So im either looking at a blown fusible link, dead short or my ignition switch again right?
Senshi. you gotta start with known facts. If you think your battery is charged, read the voltage. It should be 12.6v or higher directly after disconnecting the charger.
You're not only testing the battery, you're testing your meter. The deadest battery in the world will show some voltage, when it's checked coming off the charger.

then hook it up in the truck. The terminal bolt heads should still read that voltage.
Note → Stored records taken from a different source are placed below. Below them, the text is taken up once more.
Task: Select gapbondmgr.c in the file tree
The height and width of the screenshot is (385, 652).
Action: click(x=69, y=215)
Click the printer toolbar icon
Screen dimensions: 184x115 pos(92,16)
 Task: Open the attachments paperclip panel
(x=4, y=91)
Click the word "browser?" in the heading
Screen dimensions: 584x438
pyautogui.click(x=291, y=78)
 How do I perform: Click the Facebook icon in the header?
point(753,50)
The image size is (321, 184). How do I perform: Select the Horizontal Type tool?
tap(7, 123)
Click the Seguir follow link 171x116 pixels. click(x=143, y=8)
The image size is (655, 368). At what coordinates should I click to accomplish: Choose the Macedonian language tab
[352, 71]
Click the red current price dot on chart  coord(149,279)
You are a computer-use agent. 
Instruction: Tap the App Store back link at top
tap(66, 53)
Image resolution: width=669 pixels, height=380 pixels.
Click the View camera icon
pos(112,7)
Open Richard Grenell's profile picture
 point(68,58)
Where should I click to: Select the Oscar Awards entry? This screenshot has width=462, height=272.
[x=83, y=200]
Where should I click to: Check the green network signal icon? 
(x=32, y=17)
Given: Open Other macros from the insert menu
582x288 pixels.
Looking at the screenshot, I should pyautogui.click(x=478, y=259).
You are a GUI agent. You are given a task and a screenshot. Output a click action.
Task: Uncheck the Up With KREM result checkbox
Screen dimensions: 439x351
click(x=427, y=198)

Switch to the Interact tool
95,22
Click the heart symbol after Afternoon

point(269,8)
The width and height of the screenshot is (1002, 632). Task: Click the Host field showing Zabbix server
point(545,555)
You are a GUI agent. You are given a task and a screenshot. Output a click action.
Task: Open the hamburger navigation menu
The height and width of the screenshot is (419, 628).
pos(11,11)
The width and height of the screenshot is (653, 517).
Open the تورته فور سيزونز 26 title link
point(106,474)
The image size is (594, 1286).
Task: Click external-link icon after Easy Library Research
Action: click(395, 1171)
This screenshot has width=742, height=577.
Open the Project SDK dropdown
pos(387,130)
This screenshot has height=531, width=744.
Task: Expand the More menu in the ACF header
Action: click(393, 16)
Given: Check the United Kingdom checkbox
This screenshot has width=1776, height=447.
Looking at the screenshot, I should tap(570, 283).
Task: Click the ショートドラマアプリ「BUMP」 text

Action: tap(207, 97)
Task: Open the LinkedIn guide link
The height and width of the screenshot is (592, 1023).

It is impossible to have a fully charged battery discharged in a couple hours without sparks when you connect it.
If you had a short, there would surely be sparks when you hook the second battery terminal on. I mean even a taillight bulb which is hardly a dead short will spark when you twiddle with its leads.
If not then something in your truck should show power UNLESS the fuse link is blown. But the battery should still read 12v. and the main terminal on alternator should read 12v unless its fuse link is blown. and starter main + lug should read 12v.
Remember the starting point is always at the battery itself and the battery terminal bolt heads are the surest connection to its internals.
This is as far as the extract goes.